Hülya, çalışan ressamı profilden görüyordu. Düzgün kesilmiş sakallarını,  pırıl pırıl kumral saçlarını ve zarif endamıyla sanatçı ruhunu yansıtan ela gözlerini, ona hissettirmeden inceliyordu. Kısa boylu sayılmazdı. Elleri, parmakları nasıl da güzeldi, ince ve uzun. Babasının çalışma odasında asılı, altın varaklı yağlı boya tablolardaki asillere benzetti onu, sanki yaşadığı dünyadan değildi.
Ressam, Paris de eğitimini tamamladıktan sonra birçok güzel kadın portresi yapmıştı.  Ancak bu portreye çalışırken isimlendiremediği karmaşık duygular içindeydi. Tuvaldaki renkler anlatılamaz güzellikte ışıldıyordu. Hülya’ nın gözlerinde oluşan hareler yayılıyor, ressamı içine alıyor, kollarından fırçasına geçerek tuvale ulaşıyordu. Gülümseyişinden saçılan ışıklar kuşları kanatlandırıyor, kanatları ressamın yüreğine dokunuyor, fırça tutan elini uçuruyordu. Fırçasıyla sedef tenine dokunuyor, gül pembe dudakları okşuyor, gözlerindeki menevişlerle dans ediyor, kendinden geçiyordu.
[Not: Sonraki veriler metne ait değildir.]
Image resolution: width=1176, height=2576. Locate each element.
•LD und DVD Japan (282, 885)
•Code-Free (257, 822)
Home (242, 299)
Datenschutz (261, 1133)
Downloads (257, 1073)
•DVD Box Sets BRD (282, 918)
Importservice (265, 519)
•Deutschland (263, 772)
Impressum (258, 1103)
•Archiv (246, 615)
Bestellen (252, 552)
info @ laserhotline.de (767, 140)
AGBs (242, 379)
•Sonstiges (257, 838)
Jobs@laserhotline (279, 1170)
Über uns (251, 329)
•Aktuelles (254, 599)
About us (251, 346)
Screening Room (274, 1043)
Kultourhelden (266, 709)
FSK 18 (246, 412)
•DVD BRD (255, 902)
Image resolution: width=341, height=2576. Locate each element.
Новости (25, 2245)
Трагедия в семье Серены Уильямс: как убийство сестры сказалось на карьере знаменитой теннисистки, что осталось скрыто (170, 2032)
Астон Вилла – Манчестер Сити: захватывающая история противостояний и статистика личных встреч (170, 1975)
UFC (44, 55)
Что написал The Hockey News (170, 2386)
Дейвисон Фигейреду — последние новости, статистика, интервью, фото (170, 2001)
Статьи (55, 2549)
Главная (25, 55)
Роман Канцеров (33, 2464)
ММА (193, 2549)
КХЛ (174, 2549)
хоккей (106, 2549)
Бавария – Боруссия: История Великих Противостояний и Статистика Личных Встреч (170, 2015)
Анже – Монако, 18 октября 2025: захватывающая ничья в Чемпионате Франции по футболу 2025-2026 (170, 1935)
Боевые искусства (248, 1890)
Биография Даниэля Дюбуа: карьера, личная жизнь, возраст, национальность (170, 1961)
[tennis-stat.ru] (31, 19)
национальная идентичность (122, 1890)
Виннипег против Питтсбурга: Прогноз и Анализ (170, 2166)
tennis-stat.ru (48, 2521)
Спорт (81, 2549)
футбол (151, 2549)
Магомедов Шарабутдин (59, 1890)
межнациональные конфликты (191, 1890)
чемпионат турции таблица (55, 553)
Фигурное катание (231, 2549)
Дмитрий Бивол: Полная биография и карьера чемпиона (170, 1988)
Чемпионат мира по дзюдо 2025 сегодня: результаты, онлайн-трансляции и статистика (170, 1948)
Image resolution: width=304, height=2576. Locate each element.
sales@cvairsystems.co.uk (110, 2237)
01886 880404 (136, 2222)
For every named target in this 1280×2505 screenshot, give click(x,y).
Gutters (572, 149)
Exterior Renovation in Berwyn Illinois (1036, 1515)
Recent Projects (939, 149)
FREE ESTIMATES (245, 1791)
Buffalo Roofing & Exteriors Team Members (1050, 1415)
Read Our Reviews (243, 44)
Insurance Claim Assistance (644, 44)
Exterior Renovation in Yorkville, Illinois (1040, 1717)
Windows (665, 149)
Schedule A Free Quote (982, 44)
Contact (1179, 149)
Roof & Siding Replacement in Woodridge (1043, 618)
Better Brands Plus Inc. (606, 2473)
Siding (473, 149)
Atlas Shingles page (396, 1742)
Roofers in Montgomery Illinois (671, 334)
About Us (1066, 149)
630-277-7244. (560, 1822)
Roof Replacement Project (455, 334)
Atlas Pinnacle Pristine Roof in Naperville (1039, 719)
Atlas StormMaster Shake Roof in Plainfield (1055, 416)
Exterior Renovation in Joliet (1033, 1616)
Resmine olan tutkusu her geçen dakika artıyor, tüm bedenini ele geçiyordu. Haz ve zevk dolu portreyi inceliyor, tüm hislerini, çoşkusunu tuvale yansıtıyordu. 
Ressam tuvalden gözlerini alamıyordu: “Bu benim Şah Eserim olacak!..”
Gururluydu... Bu büyünün sürmesini istiyordu. Hülya, portresini her görmek istediğinde: “Henüz bitmedi..” diyordu, kibarca...
Büyünün, tutkunun tiryakisi olmuştu. Bu aylarca sürdü...
* *  *
Güneşli bir sabah... Tuvaldeki renkler ışıltılar içinde..
Ressam hayranlıkla portreyi incelerken, artık resminin bittiğine karar verdi. Hiç sevinemedi... 
“Şimdi, başka gözler onu görecek” diye düşündü. 
Çılgına döndü...
Onun gönül gözüyle bakamayacak yabancı gözler, bu güzelliği anlayamayacaktı... “Hayır, olamaz, buna dayanamam!..” 
Kendisi de aynı resmi tekrar yapamayacağına göre, en iyisi...
Birden bire, masada duran spatulayı aldı... Spatulayı kavrayan eli, senfoniyi bitiren maestro gibi çılgınca tuvalin üzerine indi.. Bir daha... Bir daha...  Portre paramparçaydı...  
Necla Antep Aytuna
3.12.2007
Kendime not: "Dorian Gray' in portresi" etkisinde deneme diyebiliriz.